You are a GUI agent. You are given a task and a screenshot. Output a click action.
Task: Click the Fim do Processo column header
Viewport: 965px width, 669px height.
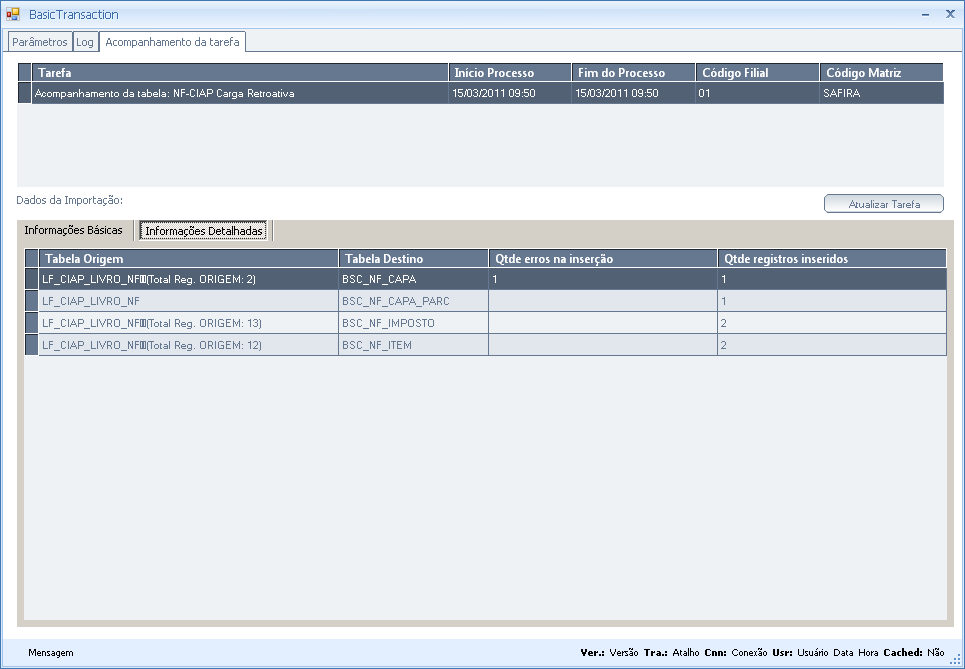[x=632, y=73]
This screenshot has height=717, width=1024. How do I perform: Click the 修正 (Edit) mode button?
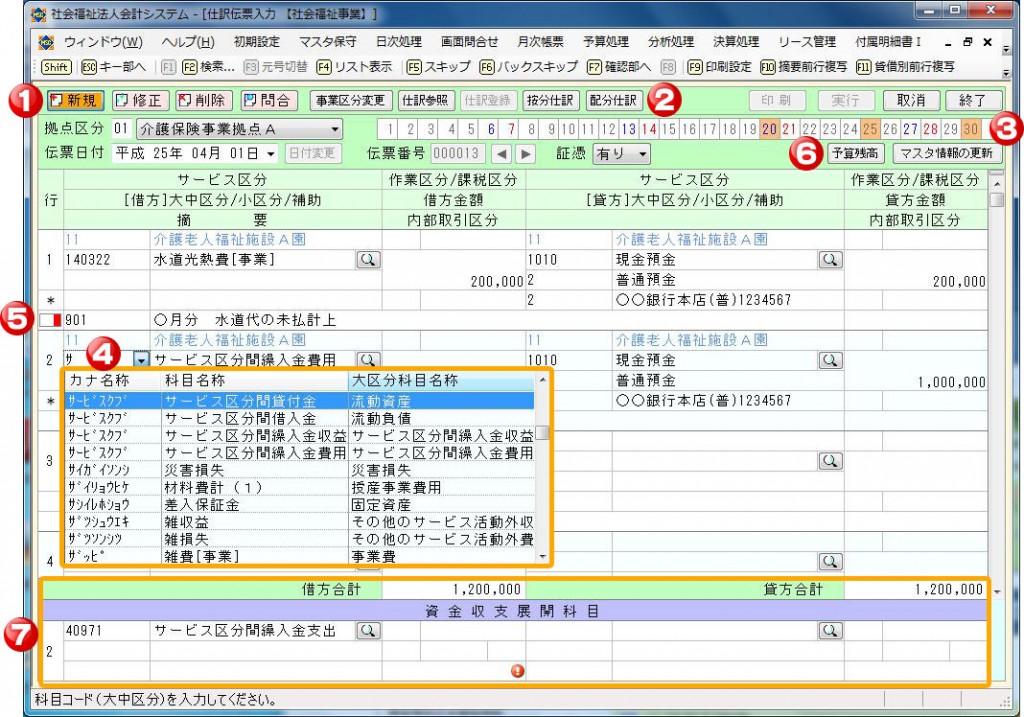point(138,100)
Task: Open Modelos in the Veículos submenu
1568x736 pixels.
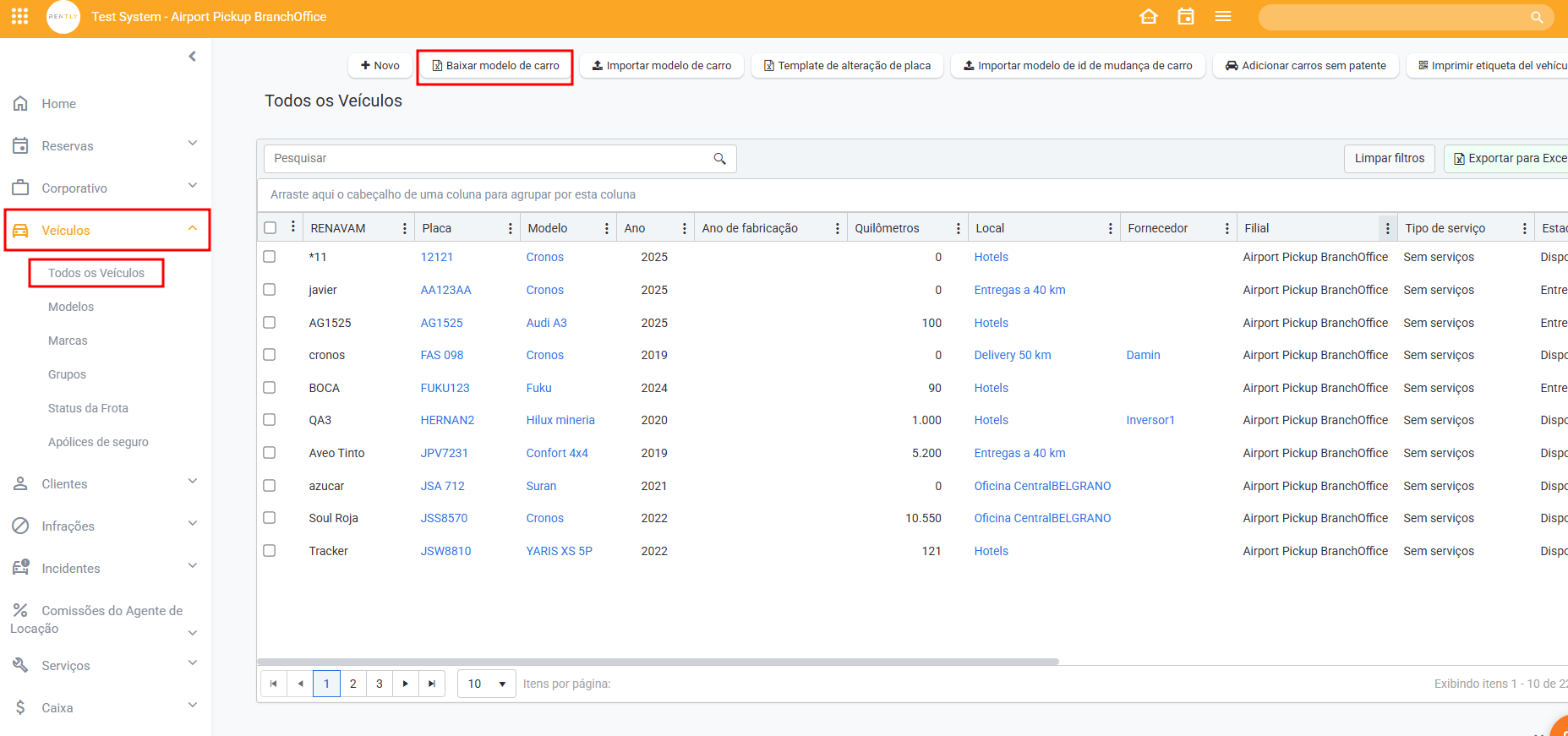Action: [x=71, y=307]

..............................

§ INSTRUCTIONS FOR THE TASK: Starting with the line that holds "This screenshot has", copy every line exactly through the final line of the material, but skip the pictures.

§ WRITTEN SOLUTION:
This screenshot has height=717, width=1024. How do I perform: Click the 修正 (Edit) mode button?
point(138,100)
Task: Open Modelos in the Veículos submenu
1568x736 pixels.
Action: [x=71, y=307]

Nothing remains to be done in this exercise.